* Assignment *
Skip the pictures. Output only the lines below starting at the line with "შენობა-ნაგებობის უსაფრთხოება (დადგენილება" and ending at the line with "Memes (373, 149)", both ends included, exactly as they are.

[Records for this exercise — start]

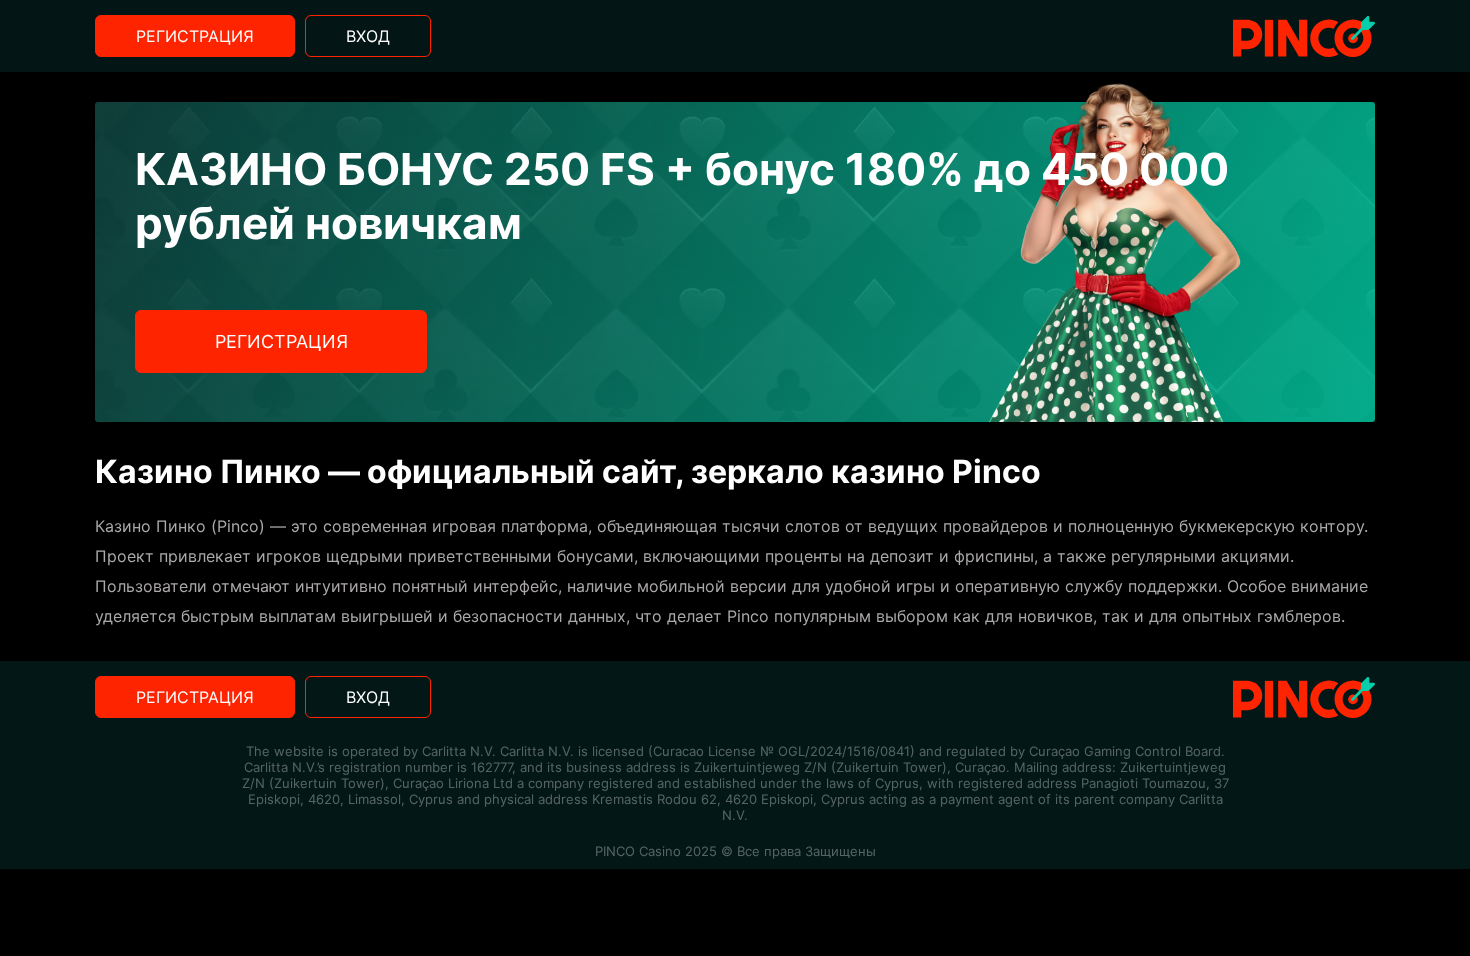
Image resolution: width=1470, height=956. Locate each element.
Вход (368, 36)
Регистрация (195, 36)
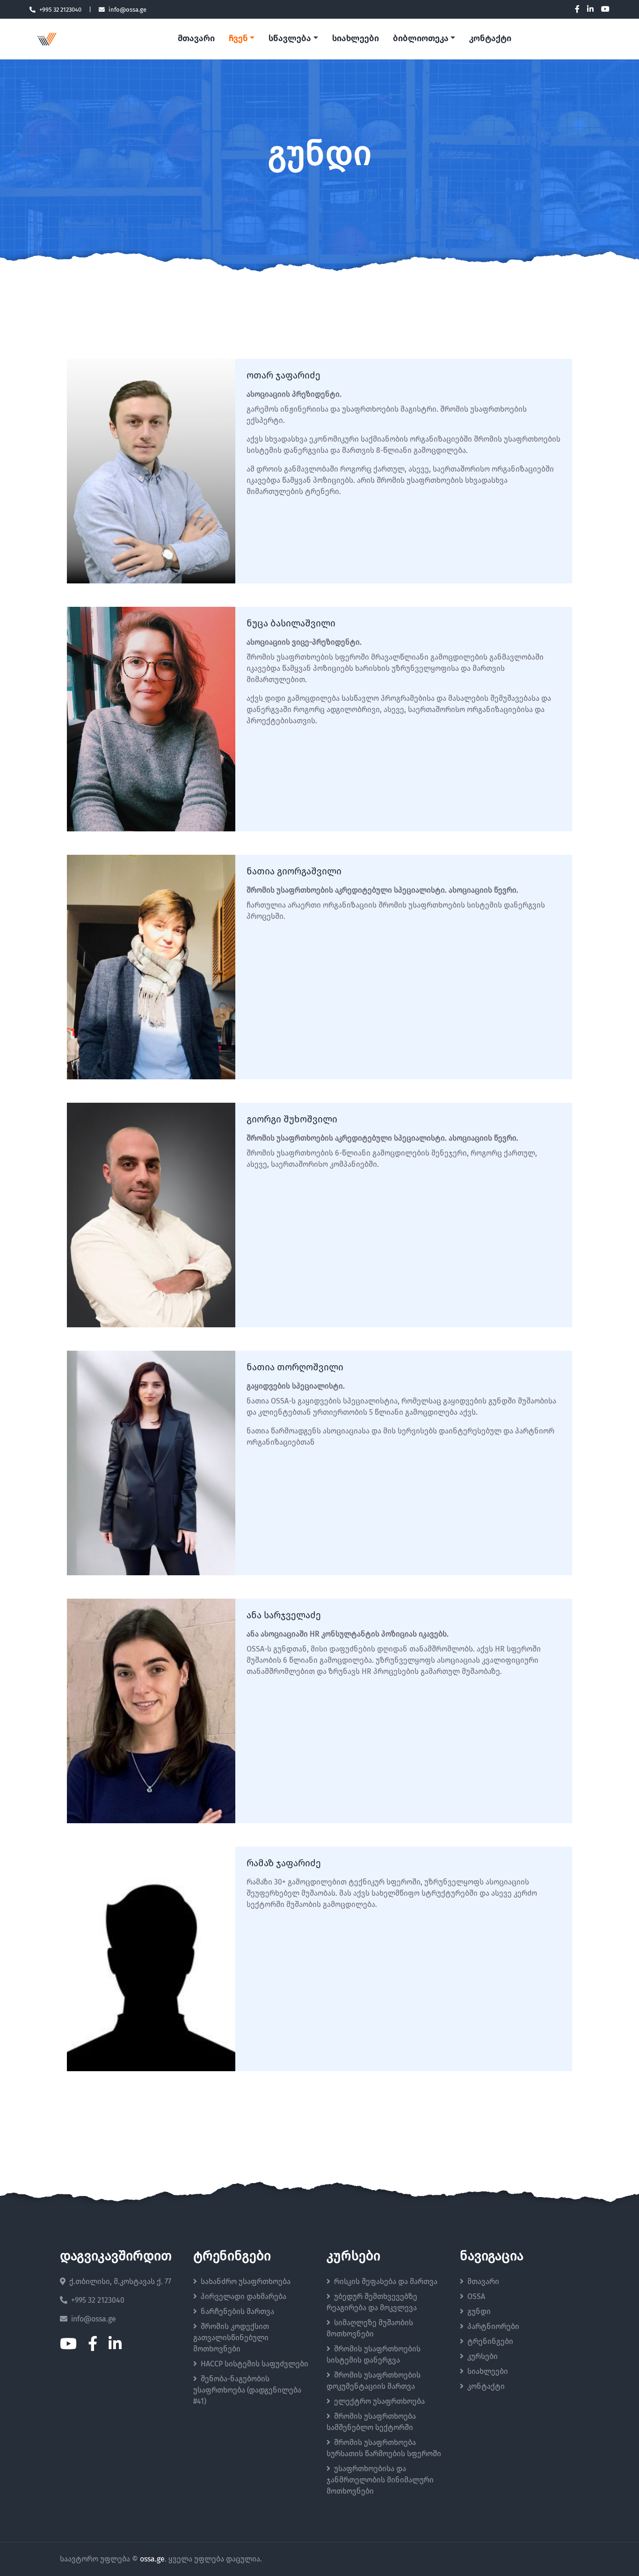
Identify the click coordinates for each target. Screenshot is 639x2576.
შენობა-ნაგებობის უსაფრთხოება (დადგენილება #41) (247, 2390)
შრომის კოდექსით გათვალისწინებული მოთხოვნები (231, 2338)
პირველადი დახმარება (243, 2296)
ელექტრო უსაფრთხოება (379, 2401)
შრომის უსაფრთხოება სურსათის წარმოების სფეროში (384, 2448)
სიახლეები (355, 39)
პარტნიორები (493, 2326)
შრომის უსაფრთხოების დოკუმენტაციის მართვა (374, 2381)
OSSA (476, 2296)
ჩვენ (238, 39)
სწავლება (290, 39)
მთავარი (196, 39)
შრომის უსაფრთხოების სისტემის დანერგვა (374, 2354)
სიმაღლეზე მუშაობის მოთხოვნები (370, 2328)
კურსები (482, 2356)
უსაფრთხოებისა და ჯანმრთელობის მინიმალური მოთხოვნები (380, 2480)
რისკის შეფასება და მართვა (385, 2281)
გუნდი (479, 2311)
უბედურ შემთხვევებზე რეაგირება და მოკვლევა (372, 2302)
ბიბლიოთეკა (421, 39)
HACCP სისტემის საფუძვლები (254, 2364)
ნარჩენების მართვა (237, 2311)
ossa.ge (152, 2559)
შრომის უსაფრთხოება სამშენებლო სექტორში (371, 2422)
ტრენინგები (490, 2341)
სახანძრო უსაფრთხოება (245, 2281)
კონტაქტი (490, 39)
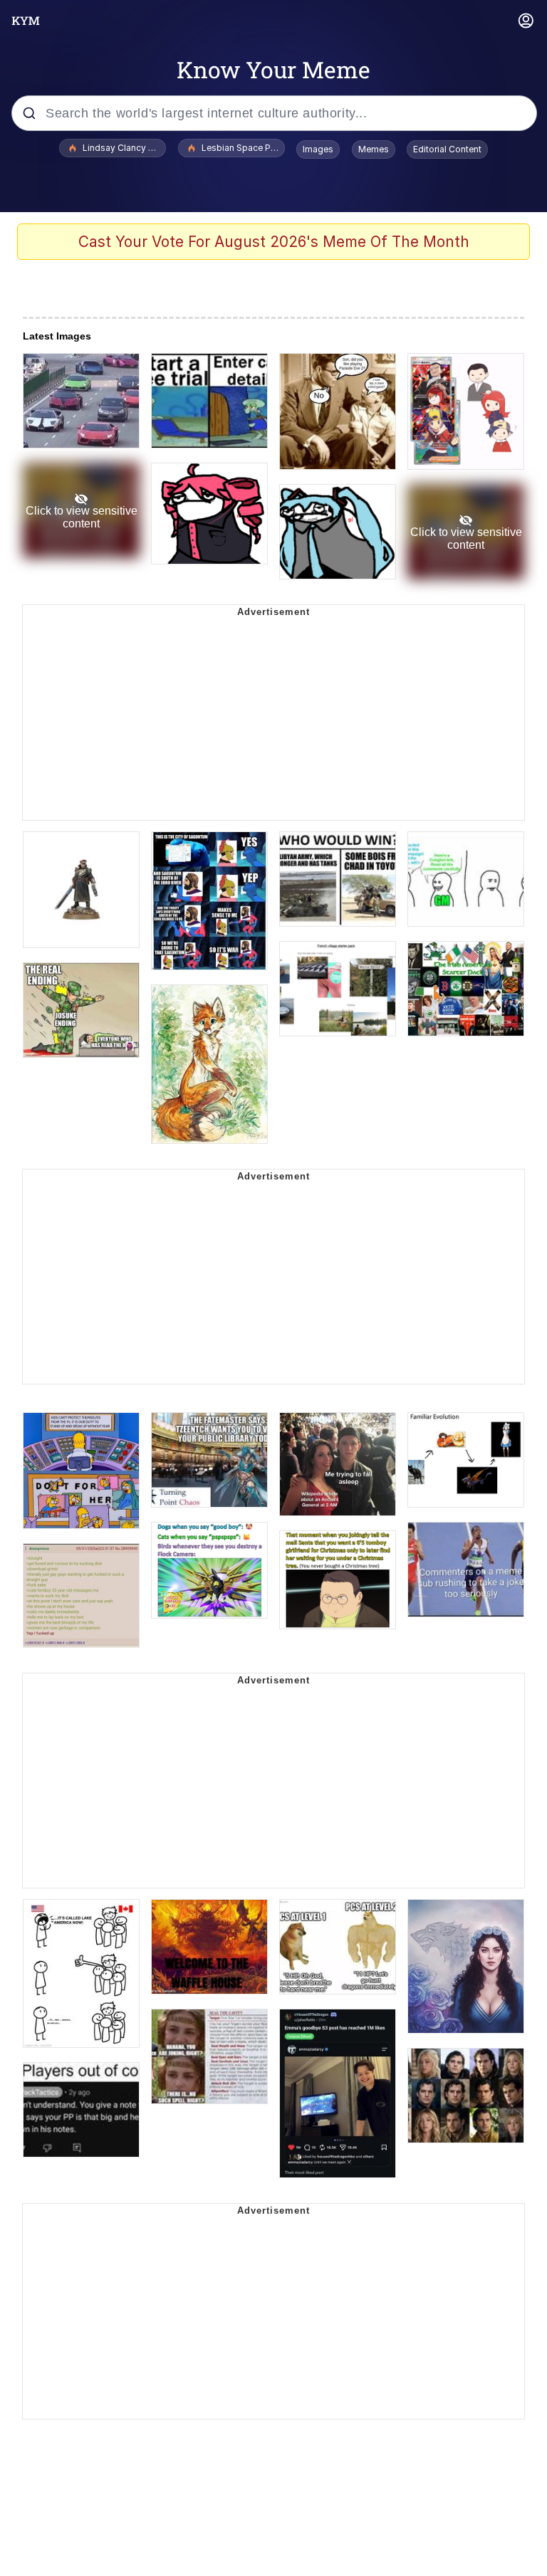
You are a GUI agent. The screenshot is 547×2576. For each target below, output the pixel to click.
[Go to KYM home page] (25, 21)
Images (318, 149)
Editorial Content (447, 149)
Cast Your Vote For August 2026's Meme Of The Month (273, 242)
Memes (373, 149)
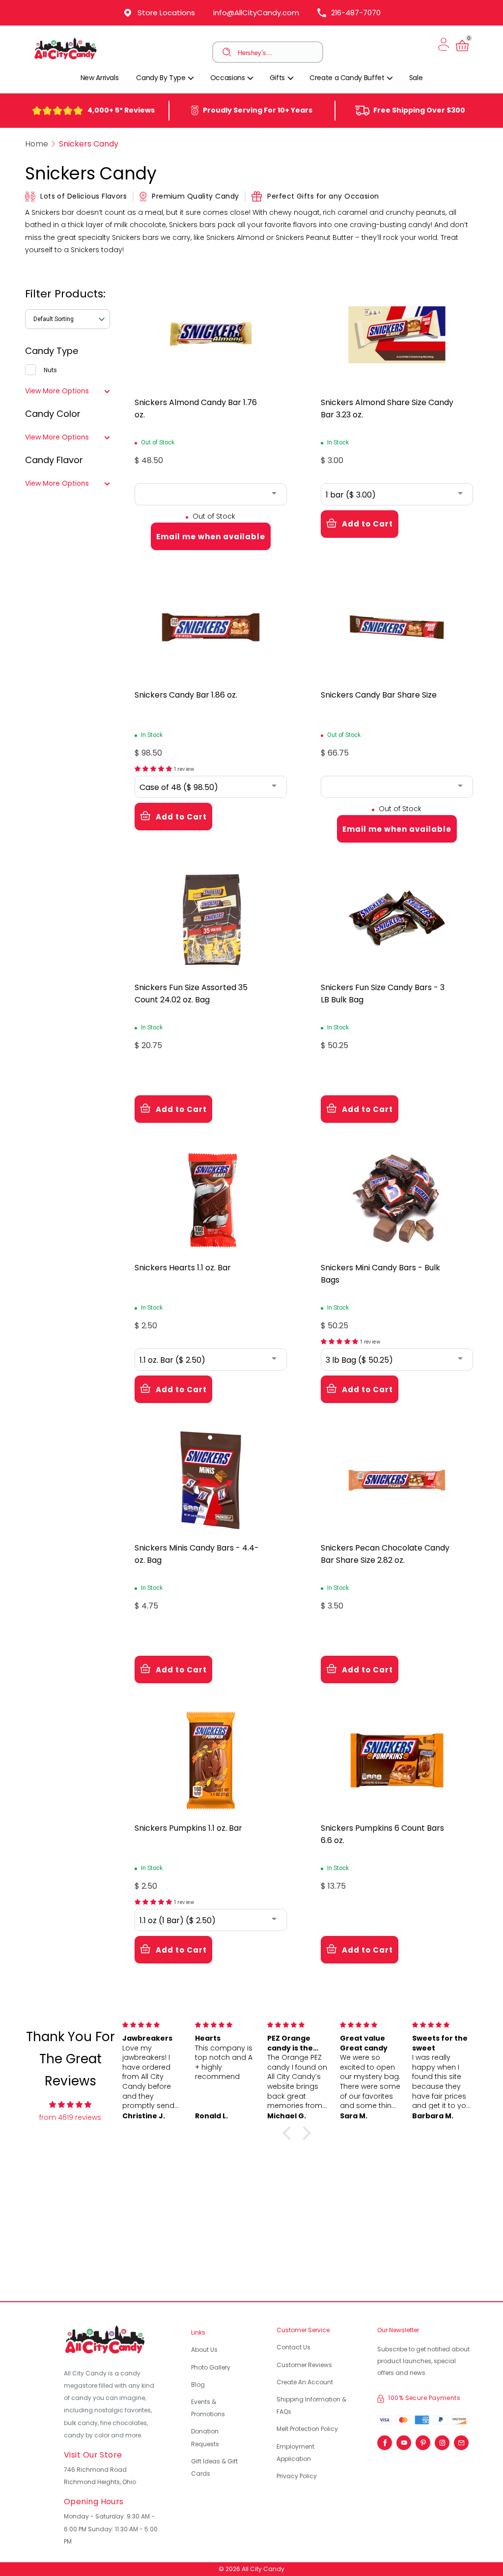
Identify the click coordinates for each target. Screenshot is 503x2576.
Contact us (293, 2347)
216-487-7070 (356, 12)
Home (36, 143)
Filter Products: (65, 293)
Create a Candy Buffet (347, 78)
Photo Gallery (210, 2367)
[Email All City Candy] (461, 2440)
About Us (204, 2349)
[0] (462, 51)
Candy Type (51, 351)
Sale (416, 78)
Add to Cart (367, 524)
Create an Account (305, 2382)
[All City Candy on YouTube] (403, 2440)
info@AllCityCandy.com (256, 12)
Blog (198, 2384)
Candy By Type (161, 78)
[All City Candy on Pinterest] (423, 2440)
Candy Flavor (54, 460)
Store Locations (166, 12)
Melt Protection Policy (307, 2429)
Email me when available (210, 536)
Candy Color (53, 414)
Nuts (50, 370)
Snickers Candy (88, 143)
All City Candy (263, 2569)
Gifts (278, 78)
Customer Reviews (304, 2365)
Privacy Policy (297, 2476)
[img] (70, 2104)
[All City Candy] (66, 58)
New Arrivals (100, 78)
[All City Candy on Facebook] (384, 2440)
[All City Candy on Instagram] (442, 2440)
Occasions (228, 78)
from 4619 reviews (70, 2117)
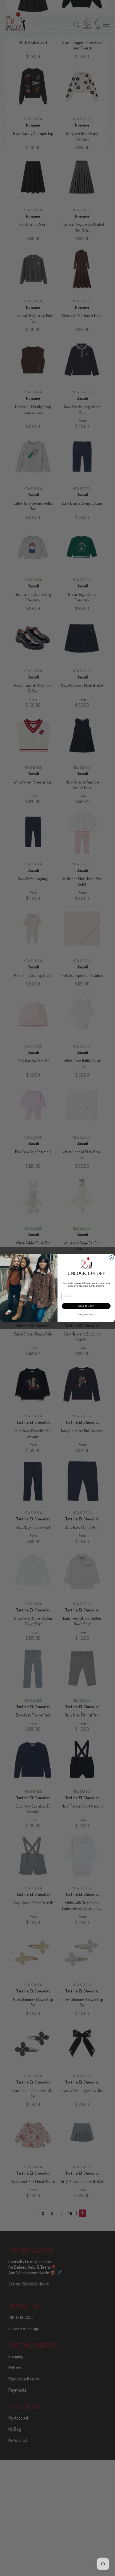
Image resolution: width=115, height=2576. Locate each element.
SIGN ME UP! (86, 1305)
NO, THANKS (86, 1315)
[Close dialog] (111, 1257)
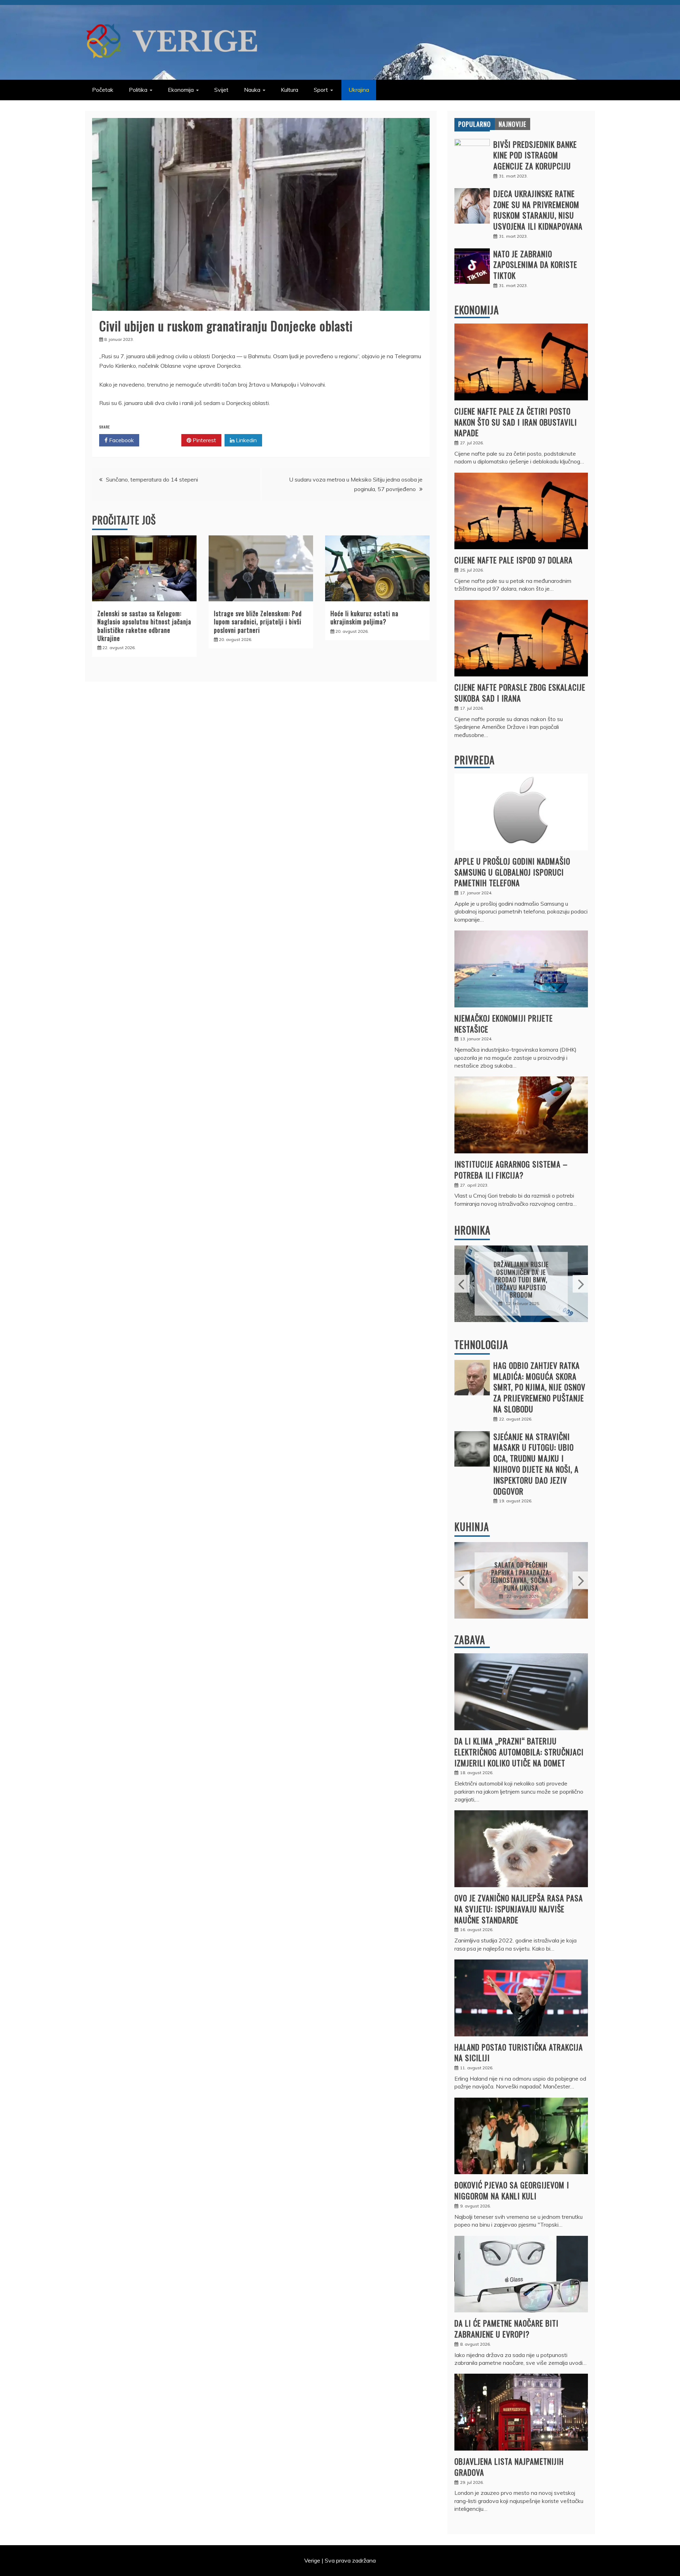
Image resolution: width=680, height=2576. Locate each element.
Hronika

[Records for this exercise — finish]

* Result of this exercise *
შენობა-ნაგებობის უსაფრთხოება (დადგენილება #41) (247, 2390)
შრომის კოდექსით გათვალისწინებული მოთხოვნები (231, 2338)
პირველადი დახმარება (243, 2296)
ელექტრო უსაფრთხოება (379, 2401)
შრომის უსაფრთხოება სურსათის წარმოების სფეროში (384, 2448)
სიახლეები (355, 39)
პარტნიორები (493, 2326)
შრომის უსაფრთხოების დოკუმენტაციის მართვა (374, 2381)
OSSA (476, 2296)
ჩვენ (238, 39)
სწავლება (290, 39)
მთავარი (196, 39)
შრომის უსაფრთხოების სისტემის დანერგვა (374, 2354)
სიმაღლეზე მუშაობის მოთხოვნები (370, 2328)
კურსები (482, 2356)
უსაფრთხოებისა და ჯანმრთელობის მინიმალური მოთხოვნები (380, 2480)
რისკის შეფასება და მართვა (385, 2281)
გუნდი (479, 2311)
უბედურ შემთხვევებზე რეაგირება და მოკვლევა (372, 2302)
ბიბლიოთეკა (421, 39)
HACCP სისტემის საფუძვლები (254, 2364)
ნარჩენების მართვა (237, 2311)
ossa.ge (152, 2559)
შრომის უსაფრთხოება სამშენებლო სექტორში (371, 2422)
ტრენინგები (490, 2341)
სახანძრო უსაფრთხოება (245, 2281)
კონტაქტი (490, 39)
You are a GUI agent. The screenshot is 547×2576. For each target below, output the pixel to click.
[Go to KYM home page] (25, 21)
Images (318, 149)
Editorial Content (447, 149)
Cast Your Vote For August 2026's Meme Of The Month (273, 242)
Memes (373, 149)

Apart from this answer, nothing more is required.